The chassis frame is made of aluminium box section profiles, brazed together to form a lightweight and robust frame.
The placement of all the components is done with the goal to achieve a low centre of gravity, towards the geometric centre of the rover.
The load is evenly distributed throughout the structure, and the maximum intensity calculated is well under the yield strength of the aluminium profiles used.
A Modified version of a SCARA Robotic arm design with 6 degree of freedom and a 3-D printed parallel gripper end effector has been implemented, which has a linear axis in place of the primary revolute axis. The linear axis makes the operation of the end effector easier.
It consists of 2 prismatic joints and 2 revolute joints, being operated by two lead screws and two worm gear assembly, making the assembly light and powerful.
The gripper has been 3D printed to achieve a lightweight structure capable of withstanding heavy transverse and shearing stresses. In practice, the manipulator is capable of lifting loads up to 5 kgs.
Customized wheels are manufactured to provide traction and support the six-wheeled differential drive.
Larger diameter wheels are designed to increase the ground clearance.
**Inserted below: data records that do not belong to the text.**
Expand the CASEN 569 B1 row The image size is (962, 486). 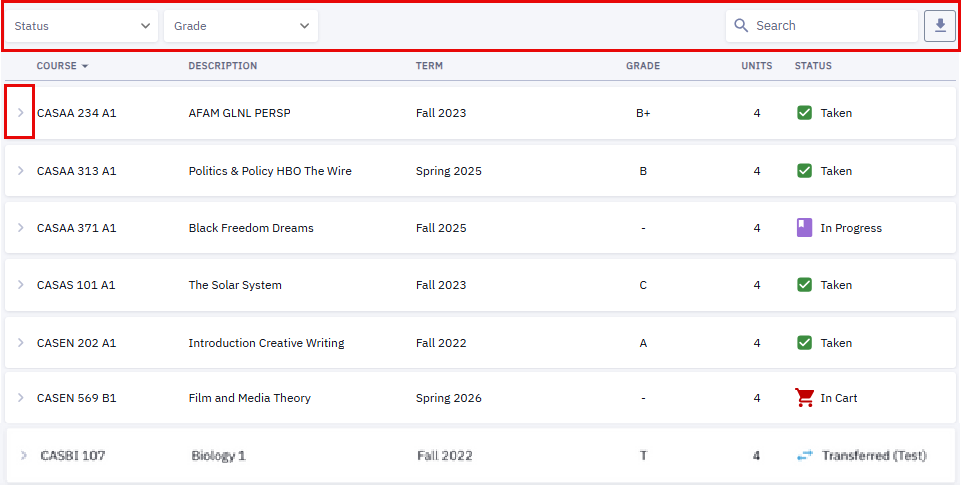[20, 398]
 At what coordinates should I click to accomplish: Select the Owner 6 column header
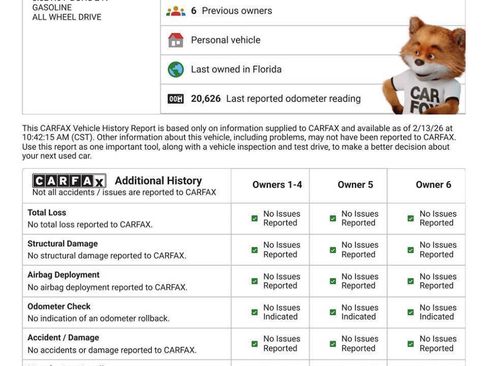click(x=433, y=185)
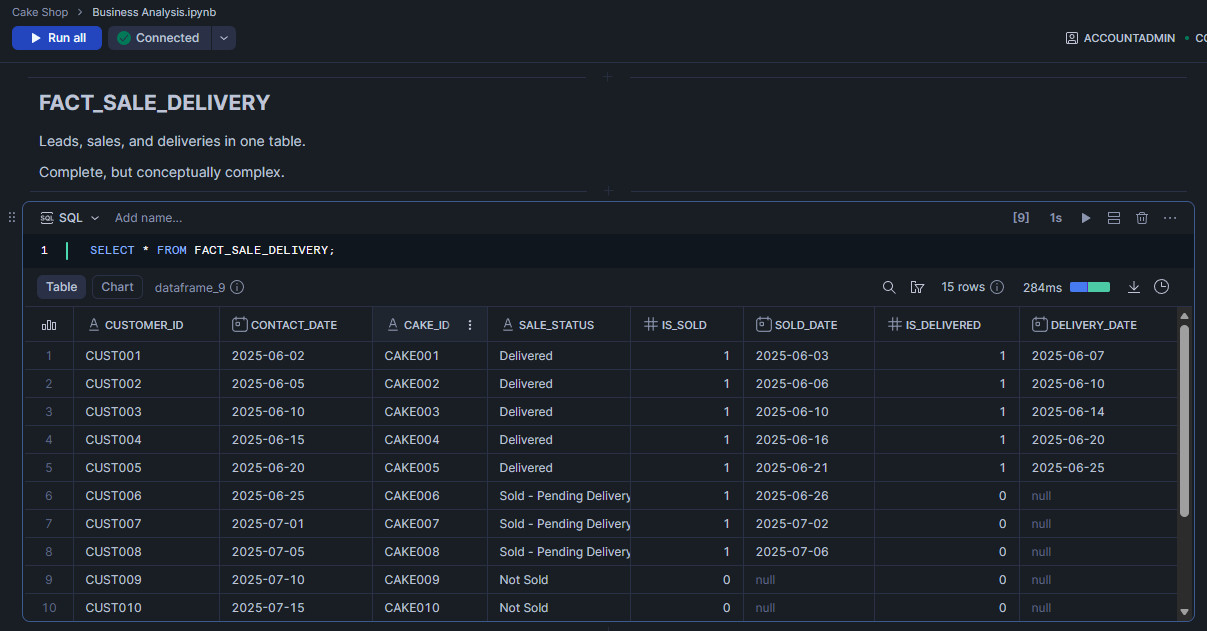Open the filter icon for results
Viewport: 1207px width, 631px height.
pos(917,287)
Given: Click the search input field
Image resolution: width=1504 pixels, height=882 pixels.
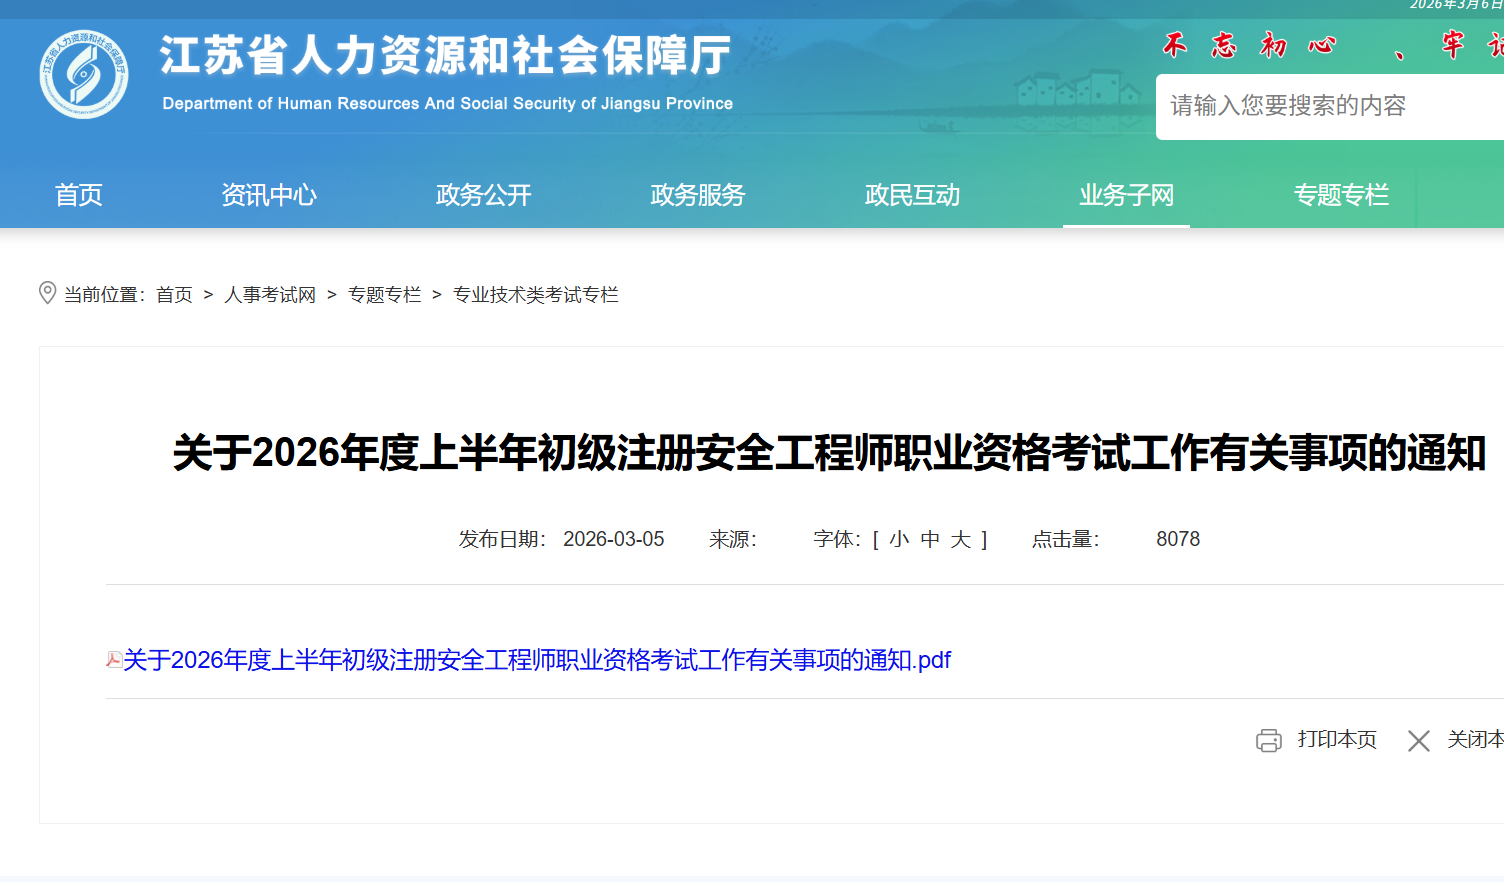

The wheel is mounted on the aluminium cylinder (which is further fixed to the rockers) with the help of bearings which provided effective rotation of wheels.
For increasing the diameter of the wheel, aluminium box section is used. Now to generate the circular profile composite material is used. This composite sheets is further modified to facilitate turning using differential drive.
The Rover is configured to a six wheeled triple-rocker system with two front rockers and a rear rocker.
All the rockers are independent from each other and are hinged to the main frame, thereby rotating when faced with an obstacle. The rear rocker substitutes for the differential stability provided by a traditional bevel gear or pivoting mechanism.
This provides stability to the chassis, maintaining its pitch angle, which ensures optimal performance of the onboard electronics and, the camera feeds.
Maximum ground contact is achieved due to unconstrained rotation of the rockers, thereby enhancing obstacle climbing capabilities and reducing the probability of the chassis toppling over. This layout is less prone to mechanical failures than the basic rocker bogie system.
The end effector we have used is a parallel gripper having adaptive fingers.
The opening and closing of the gripper is controlled by rotation of a stud having left-hand and right-hand threads for respective fingers. When this stud rotates, the whole finger assembly moves due to the corresponding nuts fixed to them.
The gripper has two motions, one being the rotation of the gripper and second being the opening and closing of the fingers.